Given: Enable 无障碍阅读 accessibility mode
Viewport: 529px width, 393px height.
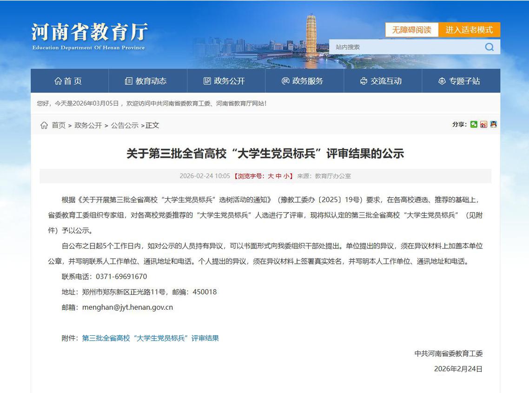Looking at the screenshot, I should [411, 30].
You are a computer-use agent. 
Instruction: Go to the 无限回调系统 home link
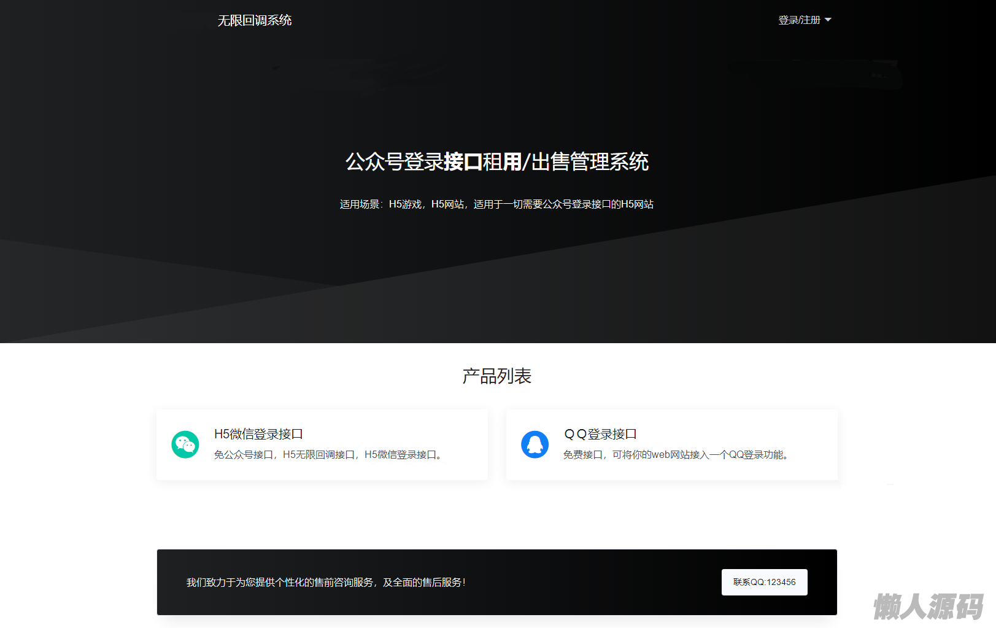coord(254,20)
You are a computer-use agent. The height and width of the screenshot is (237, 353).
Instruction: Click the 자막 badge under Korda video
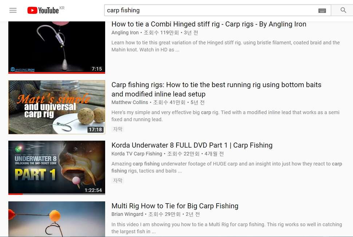pos(118,180)
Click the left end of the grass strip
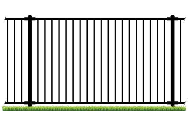 point(3,108)
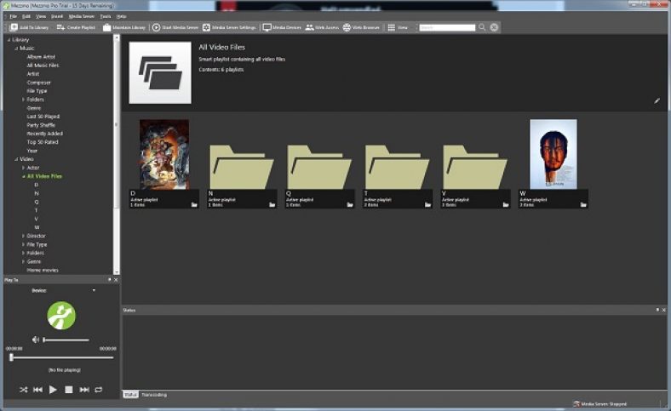671x411 pixels.
Task: Toggle repeat playback mode
Action: pyautogui.click(x=99, y=389)
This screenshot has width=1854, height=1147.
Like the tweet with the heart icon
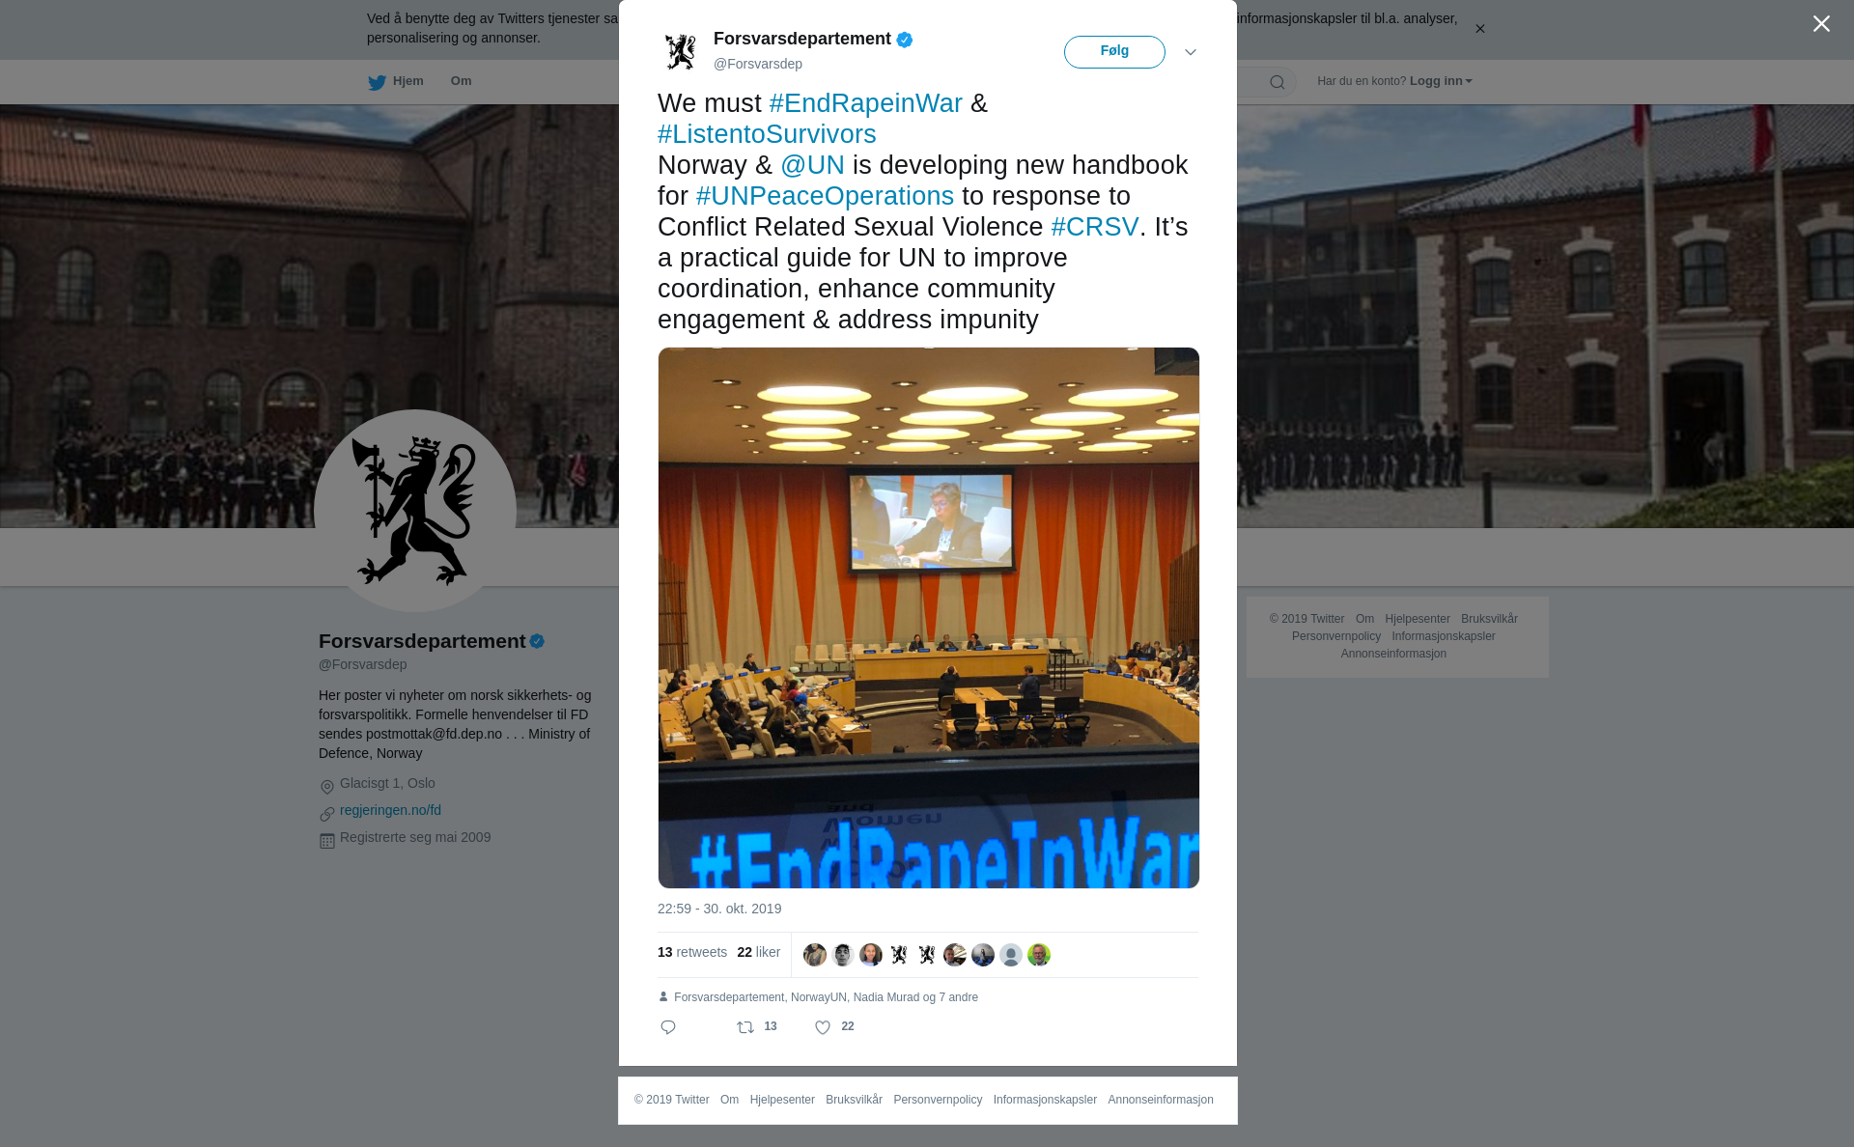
○ ○ ○ ○ ○ ○ ○
== WHAT YOU SHOULD DO ==
The lines to retype run from the one containing "This screenshot has width=1854, height=1147." through the last line of the records above; write them exactly and skip the pictures.

== REPLY ==
This screenshot has width=1854, height=1147.
Like the tweet with the heart icon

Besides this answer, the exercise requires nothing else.